A chatbot written in Python powered by an encoder-decoder/seq2seq model. Includes functionality for parsing corpus data, training the model on inputted question/answer data, and text-to-speech and speech-to-text conversions for actually speaking with the bot.
python 3.7+ with modules tensorflow, keras, speech_recognition, pyttsx3, yaml
TTS dependent on installing sapi5 (Windows), nsss (MacOS X), or espeak (Linux).
STT dependent on installing pyaudio (all OSes).
Call python main.py with parameters, listed in the table below.
| Parameter | Default | Description |
|---|---|---|
| -s, --tts | False | Whether to include TTS and STT functionality. |
| -qa, --qa_save | False | Whether to save parser-generated question/answer data. |
| -g, --google | False | Whether to parse google corpus instead of parse simple corpus. |
| -c, --corpus | N/A | Path to the corpus for the parser to parse. |
| -m, --model_save | False | Whether to save processor-generated models. |
| -l, --load | False | Whether to load model files into the bot.
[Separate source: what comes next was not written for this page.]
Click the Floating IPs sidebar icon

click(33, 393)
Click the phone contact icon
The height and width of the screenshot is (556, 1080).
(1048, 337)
If true, ignores parser args. If false, ignores below args. |
| -e, --encoder | "encoder.h5" | Path to encoder file to load. |
| -d, --decoder | "decoder.h5" | Path to decoder file to load. |
| -t, --tokenizer | "tokenizer.pickle" | Path to tokenizer file to load. |
Note: "corpus" argument mandatory if "load" is False.
python main.py -l -s
Command to load encoder file "encoder.h5", decoder file "decoder.h5", and tokenizer file "tokenizer.pickle" into the bot and to use TTS/SST to converse with the bot. In this command, nothing is parsed.
python main.py -c google_corpus.json -g -qa -m
Command to parse the file "google_corpus.json" using the google parsing method, to store the questions and answers to files, and to save the models generated by the processor.